_Entries showing where items appear_:
━━━━━━━━━━━━━━━━━━━━
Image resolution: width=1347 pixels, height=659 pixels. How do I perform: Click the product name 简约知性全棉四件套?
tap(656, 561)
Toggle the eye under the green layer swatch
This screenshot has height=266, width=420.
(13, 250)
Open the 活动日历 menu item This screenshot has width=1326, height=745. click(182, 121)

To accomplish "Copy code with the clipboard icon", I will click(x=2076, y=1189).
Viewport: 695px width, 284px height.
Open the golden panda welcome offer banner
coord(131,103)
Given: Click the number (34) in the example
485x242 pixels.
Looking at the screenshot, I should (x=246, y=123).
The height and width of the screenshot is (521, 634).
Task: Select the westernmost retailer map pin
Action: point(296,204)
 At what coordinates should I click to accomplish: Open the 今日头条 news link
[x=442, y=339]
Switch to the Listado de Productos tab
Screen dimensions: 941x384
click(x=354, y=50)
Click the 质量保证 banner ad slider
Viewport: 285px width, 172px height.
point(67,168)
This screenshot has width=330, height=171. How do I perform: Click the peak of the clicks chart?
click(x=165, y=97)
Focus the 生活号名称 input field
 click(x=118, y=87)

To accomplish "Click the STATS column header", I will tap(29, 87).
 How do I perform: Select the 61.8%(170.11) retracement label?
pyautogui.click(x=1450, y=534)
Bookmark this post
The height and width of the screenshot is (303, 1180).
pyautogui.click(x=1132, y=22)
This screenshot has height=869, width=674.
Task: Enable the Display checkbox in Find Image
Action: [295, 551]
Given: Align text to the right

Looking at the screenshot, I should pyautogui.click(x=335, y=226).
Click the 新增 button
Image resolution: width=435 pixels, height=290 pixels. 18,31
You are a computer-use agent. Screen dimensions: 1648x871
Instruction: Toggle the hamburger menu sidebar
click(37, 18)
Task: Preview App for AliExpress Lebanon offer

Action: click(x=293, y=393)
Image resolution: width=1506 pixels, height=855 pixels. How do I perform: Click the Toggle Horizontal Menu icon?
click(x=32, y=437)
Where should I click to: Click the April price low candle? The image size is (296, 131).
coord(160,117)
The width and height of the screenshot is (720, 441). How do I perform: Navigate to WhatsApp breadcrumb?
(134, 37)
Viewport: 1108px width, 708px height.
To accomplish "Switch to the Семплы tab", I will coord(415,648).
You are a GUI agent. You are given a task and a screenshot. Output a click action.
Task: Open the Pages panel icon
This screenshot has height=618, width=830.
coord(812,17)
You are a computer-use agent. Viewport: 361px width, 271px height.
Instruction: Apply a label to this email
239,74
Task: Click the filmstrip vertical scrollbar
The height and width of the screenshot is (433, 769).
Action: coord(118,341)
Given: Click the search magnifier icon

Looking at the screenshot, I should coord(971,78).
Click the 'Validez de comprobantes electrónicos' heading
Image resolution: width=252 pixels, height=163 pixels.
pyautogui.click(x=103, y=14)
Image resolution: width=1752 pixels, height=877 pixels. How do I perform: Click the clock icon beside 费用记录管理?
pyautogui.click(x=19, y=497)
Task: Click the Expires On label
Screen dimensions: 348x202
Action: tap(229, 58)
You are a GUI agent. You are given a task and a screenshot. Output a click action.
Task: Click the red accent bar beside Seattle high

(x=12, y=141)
━━━━━━━━━━━━━━━━━━━━
Rewrite the lines above as a Markdown table with two columns, "Row" and "Line," numbering each row and leaving out the blank lines.

| Row | Line |
|---|---|
| 1 | Image resolution: width=1347 pixels, height=659 pixels. How do I perform: Click the product name 简约知性全棉四件套? |
| 2 | tap(656, 561) |
| 3 | Toggle the eye under the green layer swatch |
| 4 | This screenshot has height=266, width=420. |
| 5 | (13, 250) |
| 6 | Open the 活动日历 menu item This screenshot has width=1326, height=745. click(182, 121) |
| 7 | To accomplish "Copy code with the clipboard icon", I will click(x=2076, y=1189). |
| 8 | Viewport: 695px width, 284px height. |
| 9 | Open the golden panda welcome offer banner |
| 10 | coord(131,103) |
| 11 | Given: Click the number (34) in the example |
| 12 | 485x242 pixels. |
| 13 | Looking at the screenshot, I should (x=246, y=123). |
| 14 | The height and width of the screenshot is (521, 634). |
| 15 | Task: Select the westernmost retailer map pin |
| 16 | Action: point(296,204) |
| 17 |  At what coordinates should I click to accomplish: Open the 今日头条 news link |
| 18 | [x=442, y=339] |
| 19 | Switch to the Listado de Productos tab |
| 20 | Screen dimensions: 941x384 |
| 21 | click(x=354, y=50) |
| 22 | Click the 质量保证 banner ad slider |
| 23 | Viewport: 285px width, 172px height. |
| 24 | point(67,168) |
| 25 | This screenshot has width=330, height=171. How do I perform: Click the peak of the clicks chart? |
| 26 | click(x=165, y=97) |
| 27 | Focus the 生活号名称 input field |
| 28 |  click(x=118, y=87) |
| 29 | To accomplish "Click the STATS column header", I will tap(29, 87). |
| 30 |  How do I perform: Select the 61.8%(170.11) retracement label? |
| 31 | pyautogui.click(x=1450, y=534) |
| 32 | Bookmark this post |
| 33 | The height and width of the screenshot is (303, 1180). |
| 34 | pyautogui.click(x=1132, y=22) |
| 35 | This screenshot has height=869, width=674. |
| 36 | Task: Enable the Display checkbox in Find Image |
| 37 | Action: [295, 551] |
| 38 | Given: Align text to the right |
| 39 | Looking at the screenshot, I should pyautogui.click(x=335, y=226). |
| 40 | Click the 新增 button |
| 41 | Image resolution: width=435 pixels, height=290 pixels. 18,31 |
| 42 | You are a computer-use agent. Screen dimensions: 1648x871 |
| 43 | Instruction: Toggle the hamburger menu sidebar |
| 44 | click(37, 18) |
| 45 | Task: Preview App for AliExpress Lebanon offer |
| 46 | Action: click(x=293, y=393) |
| 47 | Image resolution: width=1506 pixels, height=855 pixels. How do I perform: Click the Toggle Horizontal Menu icon? |
| 48 | click(x=32, y=437) |
| 49 | Where should I click to: Click the April price low candle? The image size is (296, 131). |
| 50 | coord(160,117) |
| 51 | The width and height of the screenshot is (720, 441). How do I perform: Navigate to WhatsApp breadcrumb? |
| 52 | (134, 37) |
| 53 | Viewport: 1108px width, 708px height. |
| 54 | To accomplish "Switch to the Семплы tab", I will coord(415,648). |
| 55 | You are a GUI agent. You are given a task and a screenshot. Output a click action. |
| 56 | Task: Open the Pages panel icon |
| 57 | This screenshot has height=618, width=830. |
| 58 | coord(812,17) |
| 59 | You are a computer-use agent. Viewport: 361px width, 271px height. |
| 60 | Instruction: Apply a label to this email |
| 61 | 239,74 |
| 62 | Task: Click the filmstrip vertical scrollbar |
| 63 | The height and width of the screenshot is (433, 769). |
| 64 | Action: coord(118,341) |
| 65 | Given: Click the search magnifier icon |
| 66 | Looking at the screenshot, I should coord(971,78). |
| 67 | Click the 'Validez de comprobantes electrónicos' heading |
| 68 | Image resolution: width=252 pixels, height=163 pixels. |
| 69 | pyautogui.click(x=103, y=14) |
| 70 | Image resolution: width=1752 pixels, height=877 pixels. How do I perform: Click the clock icon beside 费用记录管理? |
| 71 | pyautogui.click(x=19, y=497) |
| 72 | Task: Click the Expires On label |
| 73 | Screen dimensions: 348x202 |
| 74 | Action: tap(229, 58) |
| 75 | You are a GUI agent. You are given a task and a screenshot. Output a click action. |
| 76 | Task: Click the red accent bar beside Seattle high |
| 77 | (x=12, y=141) |